Compile Set Text Attributes

I have a document I’d like to compile.
There is no uniformity as to font/font size in the editor,
I have used two styles, “No Style” and “Block quotes”.
No other style is used.
For Section headings I’ve used Markdown syntax (# or ##).

How can I compile so the result is:

textblock will be 12 pt Times Roman.
Block quotes will be 11 pt or 11.5 pt Times Roman.
chapter Headings will use a San Serif font.

I’ve seen in compile the “No layouts assigned.” But if I click on “assign section layouts” there is no way to enter these parameters as shown.

How can I fix this? (I admit that the changes to compile 3.0 have stymied me from Day #1)

Are you using Scrivener on macOS or Windows? The Compile options are somewhat different on each platform.

Mac.

Though if Windows would be easier I can move the project there.

Mac is fine. So, the basic step you need is to either select an existing Format that’s close to what you want (Formats are in the left column of the Compiler) and duplicate and edit it, or you can click the + in the lower left corner to create your own from scratch. If there’s one that’s close, I’d start with an existing one, as it’s a time-saver. For example, the Manuscript (Times) Format is a good starting point for a novel and already puts your body text in Times New Roman 12 pt.

To edit an existing format, just double-click the title and select Duplicate & Edit. Then you get a lot more options for customizing the compiled output.

But is there a way to directly assign a format (fontface & size) to an editor style? (In this case, no style and blockquote) I haven’t looked at every single template, but none of the ones I looked at had these two options.

_ _ _

[INSTRUCTION A] Rewrite the data entries from the line with "Switch to the 弹性公网IP tab" through the end of the records, requests included, adding -5 to every number in the coordinate answers. Omit the pictures from your version.

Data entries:

_ _ _

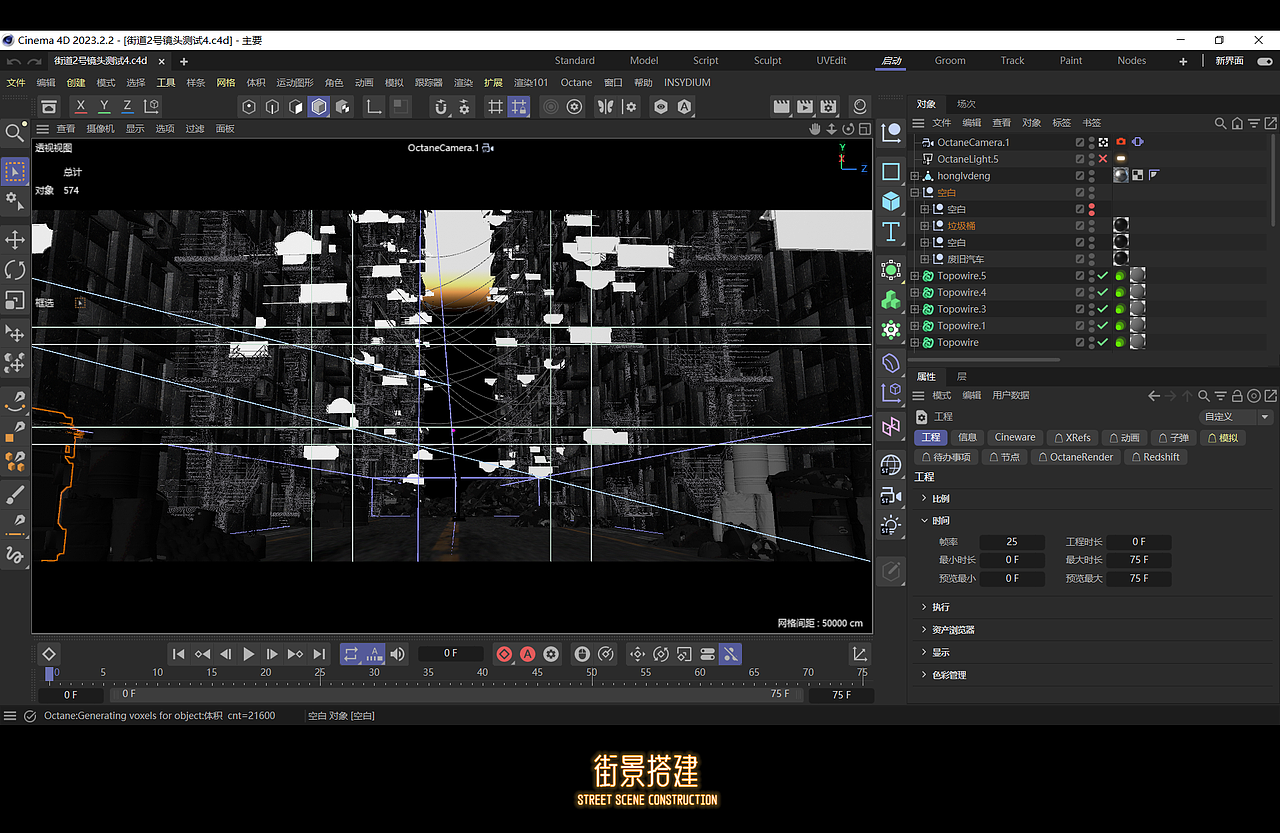Disable the green checkmark on Topowire.5
The height and width of the screenshot is (833, 1280).
pyautogui.click(x=1103, y=275)
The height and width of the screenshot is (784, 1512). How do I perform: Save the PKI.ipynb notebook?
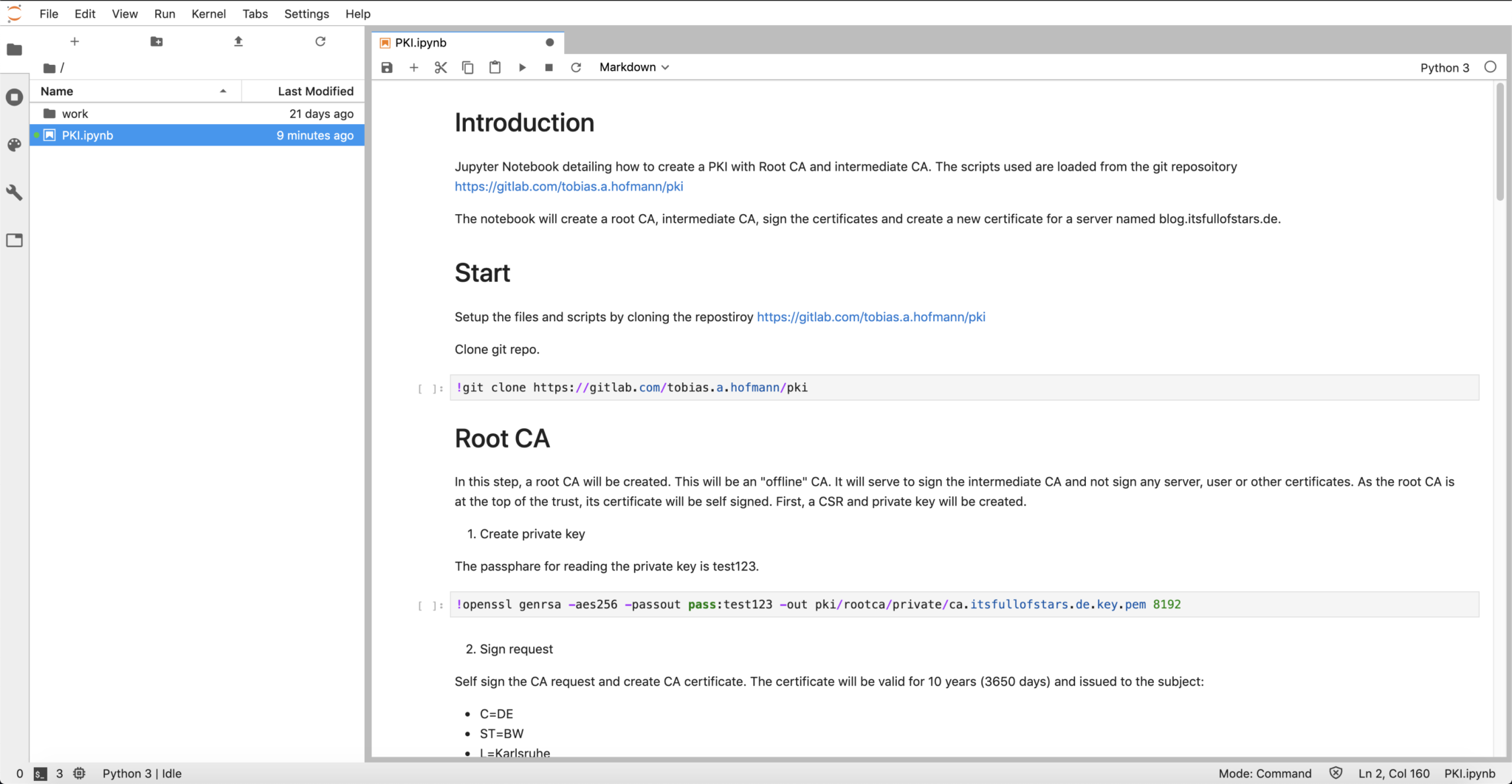click(387, 67)
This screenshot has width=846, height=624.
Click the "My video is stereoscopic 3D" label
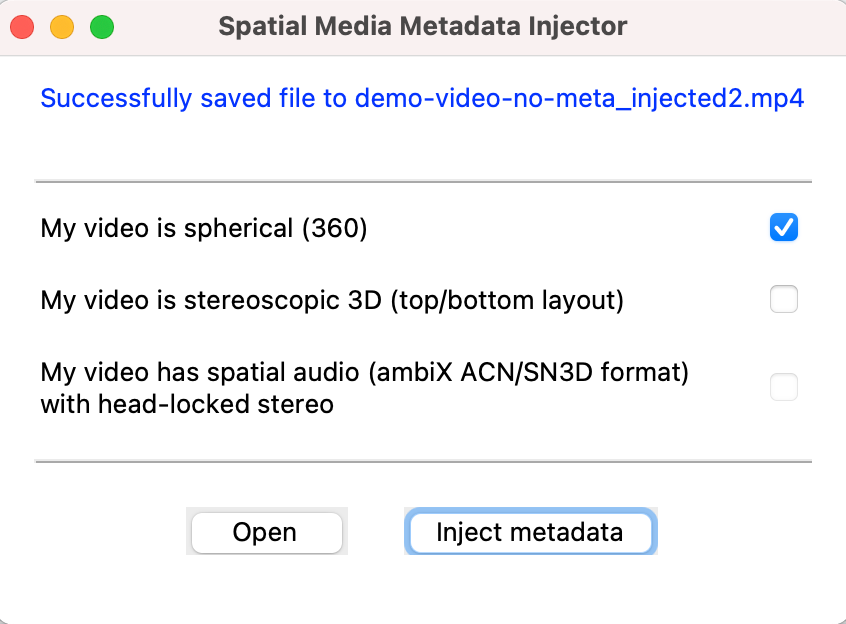(x=210, y=300)
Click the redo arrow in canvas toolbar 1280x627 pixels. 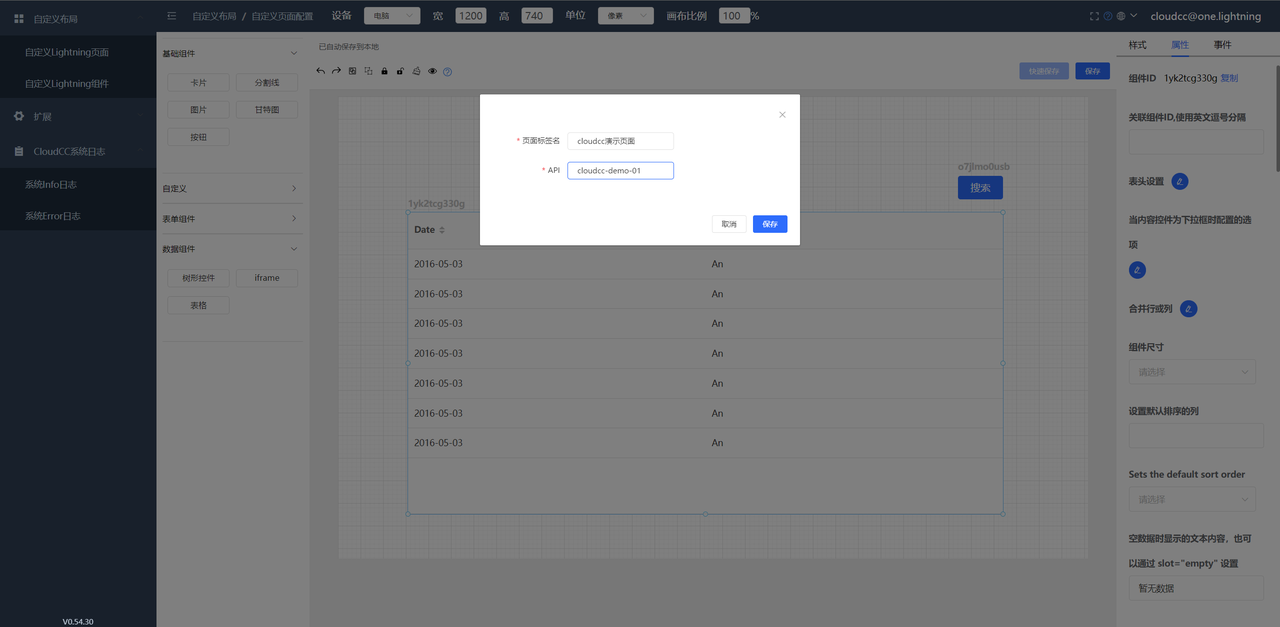[336, 72]
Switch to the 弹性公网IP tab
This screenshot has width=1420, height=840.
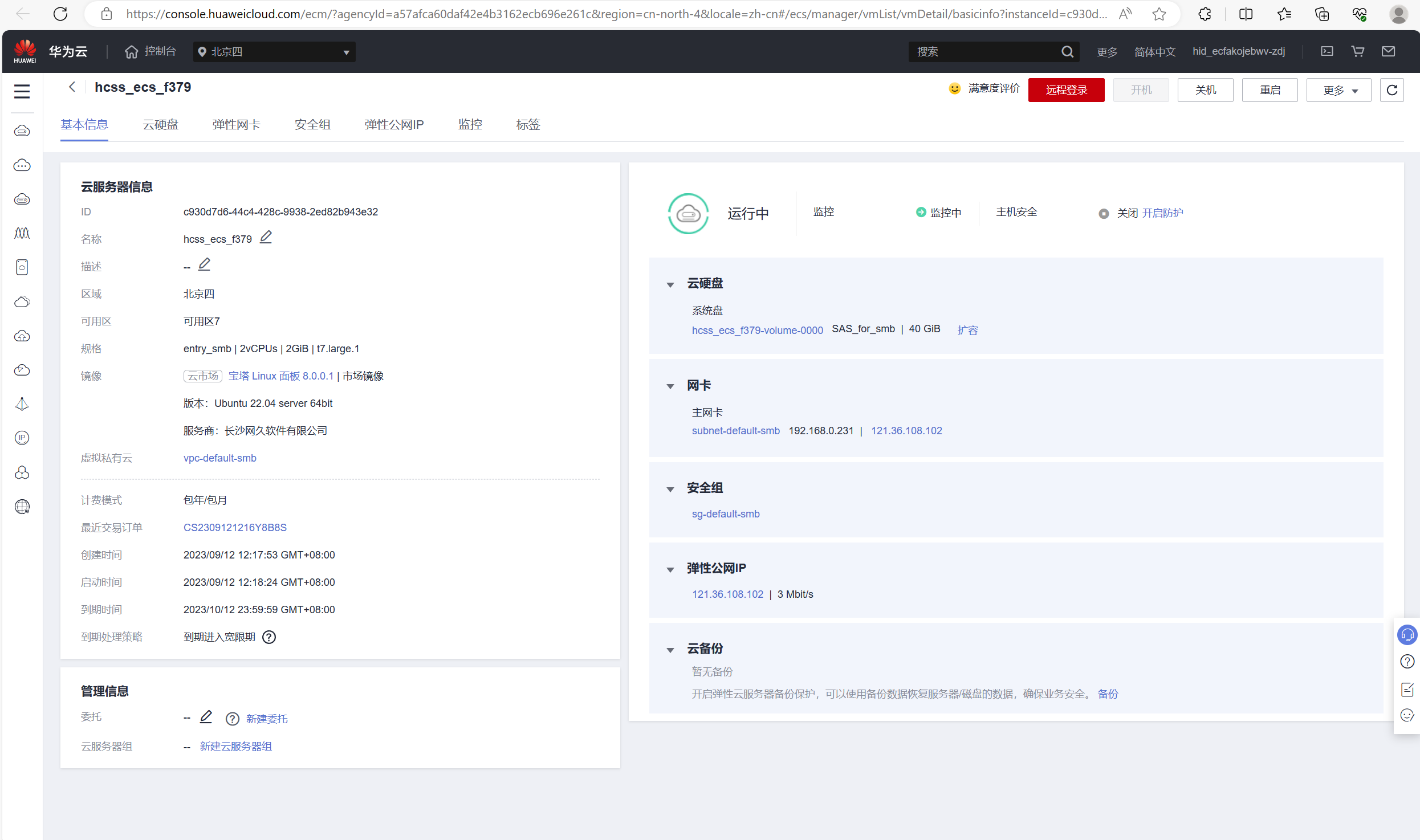(x=394, y=124)
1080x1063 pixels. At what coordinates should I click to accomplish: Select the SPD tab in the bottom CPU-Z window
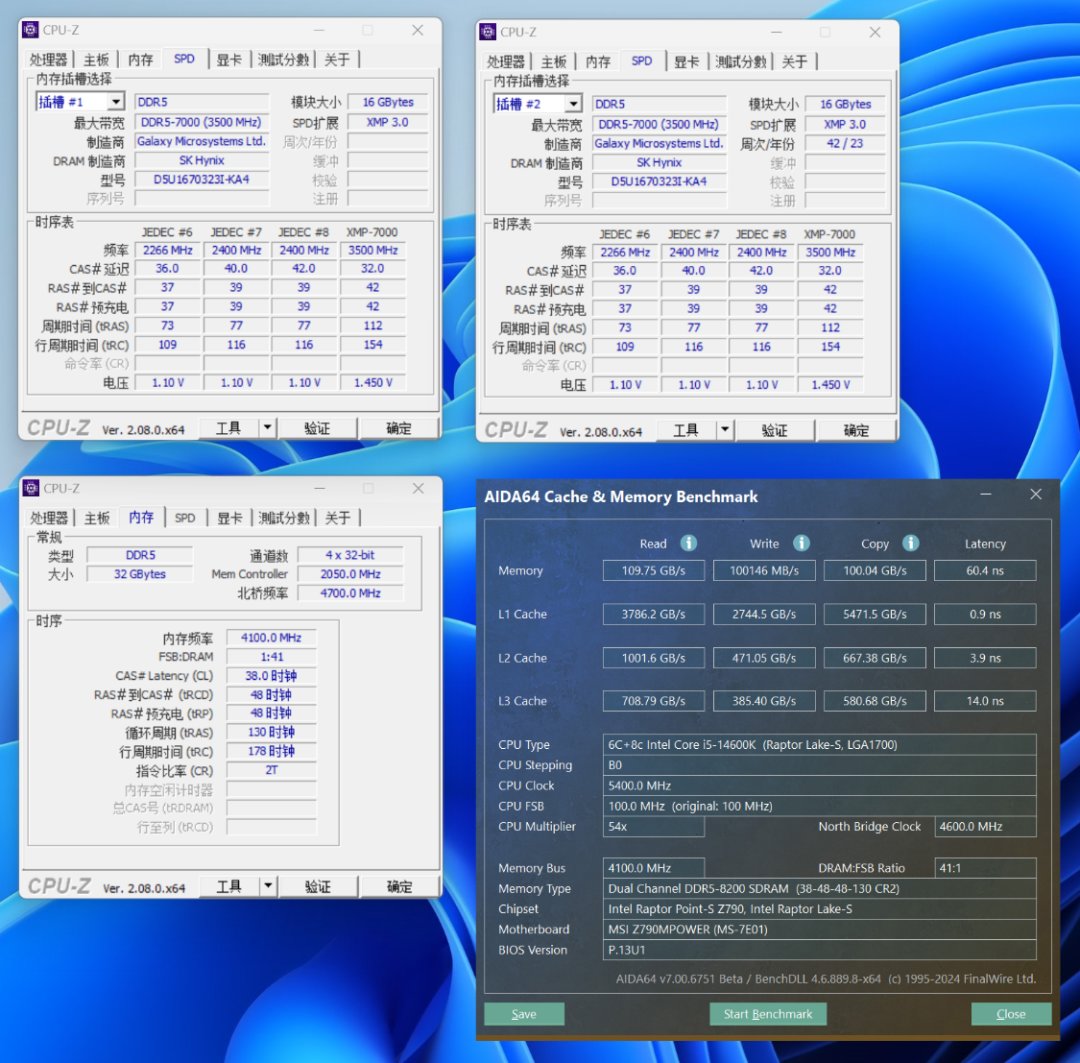[x=185, y=517]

_ _ _

[INSTRUCTION B] According to the forum thread, which Format already puts body text in Times New Roman 12 pt?

[REPLY A]
Switch to the 弹性公网IP tab
This screenshot has width=1420, height=840.
(x=389, y=119)
1080x1063 pixels. At what coordinates should I click to accomplish: Select the SPD tab in the bottom CPU-Z window
[x=180, y=512]

[REPLY B] The Manuscript (Times) Format.